If a customer has a landing zone with VPN to on-prem. There is a domain controller in Azure VM. VNET has custom DNS pointing to the on prem DNS. If the VPN goes down, do the Azure VMs still communicate? what is the correct architecture for this?
@@NTFAQGuy do we have to add the Azure VM DC replica IP to the customer DNS? if so, in Azure portal > VNet > DNS > would we have both on-prem DNS IP *and* the Azure VM DC replica IP?
Thanks for the video. Just to make sure I'm understanding... Imagine I have an on-premises network with 80 Windows 10 clients and 20 HP printers, no DNS sever, a DHCP server in the firewall and a site-to-site VPN to Azure.
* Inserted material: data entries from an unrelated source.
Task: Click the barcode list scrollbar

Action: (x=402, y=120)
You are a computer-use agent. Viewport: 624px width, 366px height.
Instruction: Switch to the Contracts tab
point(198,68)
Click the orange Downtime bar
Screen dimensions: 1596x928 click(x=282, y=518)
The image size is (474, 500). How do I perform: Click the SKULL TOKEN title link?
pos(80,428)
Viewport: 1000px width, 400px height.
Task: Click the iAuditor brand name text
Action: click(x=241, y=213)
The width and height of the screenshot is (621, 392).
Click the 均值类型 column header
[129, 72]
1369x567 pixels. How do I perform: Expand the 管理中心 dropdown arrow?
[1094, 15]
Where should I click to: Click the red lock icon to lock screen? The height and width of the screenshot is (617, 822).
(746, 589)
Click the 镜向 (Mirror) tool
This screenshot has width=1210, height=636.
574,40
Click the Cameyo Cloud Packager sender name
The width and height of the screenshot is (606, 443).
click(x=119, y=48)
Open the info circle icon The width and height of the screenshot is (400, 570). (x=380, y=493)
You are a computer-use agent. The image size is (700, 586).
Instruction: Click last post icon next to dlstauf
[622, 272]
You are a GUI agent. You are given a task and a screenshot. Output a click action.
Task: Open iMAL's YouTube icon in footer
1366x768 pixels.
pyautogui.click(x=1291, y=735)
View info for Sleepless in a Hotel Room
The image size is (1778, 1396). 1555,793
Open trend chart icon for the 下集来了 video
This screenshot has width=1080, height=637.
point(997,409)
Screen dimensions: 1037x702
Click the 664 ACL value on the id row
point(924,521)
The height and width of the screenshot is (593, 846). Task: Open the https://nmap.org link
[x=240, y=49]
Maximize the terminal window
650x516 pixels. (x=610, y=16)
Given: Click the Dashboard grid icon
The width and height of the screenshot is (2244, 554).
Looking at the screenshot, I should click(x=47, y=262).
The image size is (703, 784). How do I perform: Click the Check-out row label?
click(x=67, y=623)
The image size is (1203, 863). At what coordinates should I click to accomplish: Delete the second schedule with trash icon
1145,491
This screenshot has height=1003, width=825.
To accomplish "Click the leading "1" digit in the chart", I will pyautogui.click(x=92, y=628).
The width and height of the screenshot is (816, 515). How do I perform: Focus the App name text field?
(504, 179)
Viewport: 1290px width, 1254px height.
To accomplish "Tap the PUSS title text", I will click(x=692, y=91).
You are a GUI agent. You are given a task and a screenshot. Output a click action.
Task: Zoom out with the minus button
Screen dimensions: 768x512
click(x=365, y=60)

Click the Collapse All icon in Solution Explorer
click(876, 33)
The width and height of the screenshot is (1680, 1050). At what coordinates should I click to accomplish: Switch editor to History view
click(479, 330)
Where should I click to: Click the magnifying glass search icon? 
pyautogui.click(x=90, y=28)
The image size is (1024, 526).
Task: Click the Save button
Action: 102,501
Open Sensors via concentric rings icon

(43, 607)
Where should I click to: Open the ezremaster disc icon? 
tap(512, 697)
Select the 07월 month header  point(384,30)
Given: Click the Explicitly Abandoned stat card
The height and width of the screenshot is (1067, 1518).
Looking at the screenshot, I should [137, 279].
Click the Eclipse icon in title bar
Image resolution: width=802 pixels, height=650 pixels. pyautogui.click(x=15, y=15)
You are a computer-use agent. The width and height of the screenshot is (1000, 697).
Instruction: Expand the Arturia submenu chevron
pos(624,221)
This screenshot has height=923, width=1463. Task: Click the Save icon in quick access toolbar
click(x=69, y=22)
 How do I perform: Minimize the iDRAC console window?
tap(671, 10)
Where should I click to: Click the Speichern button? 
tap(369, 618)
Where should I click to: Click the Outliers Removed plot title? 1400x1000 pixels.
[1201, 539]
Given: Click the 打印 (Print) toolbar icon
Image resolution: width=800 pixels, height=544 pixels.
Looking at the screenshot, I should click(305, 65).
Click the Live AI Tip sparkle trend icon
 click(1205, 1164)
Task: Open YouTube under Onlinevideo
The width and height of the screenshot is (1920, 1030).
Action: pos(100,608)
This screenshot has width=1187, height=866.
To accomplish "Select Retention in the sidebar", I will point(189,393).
I want to add DNS for the on-premises LAN using Azure IaaS. The best way to do this so the on-premises devices will get auto-registered in DNS is to create a VM in Azure that runs DNS. The on-premises devices and the firewall will use the VPN to auto-register and resolve the on-premises zone. I'll set up the firewall to use split-DNS to send public DNS requests to a public DNS server while requests for the on-premises zone go the VM in Azure. Is that right, or is there a way to avoid running the DNS on the Azure VM?
If you want on-premises to auto register you need a dns server as you said I’m afraid. You could have that do public lookup as well if you wanted. Good luck
Hi John Thank you for the great explanation. Quick question, I need to implement Hybrid DNS -On Premise to Azure. We have Gateway VPN connection, I learn I need to add a forwarder, so my question is the DNS request form my OnPremise DNS into Forwarder are going through Internet? Or through VPN connection to Azure? Thank you.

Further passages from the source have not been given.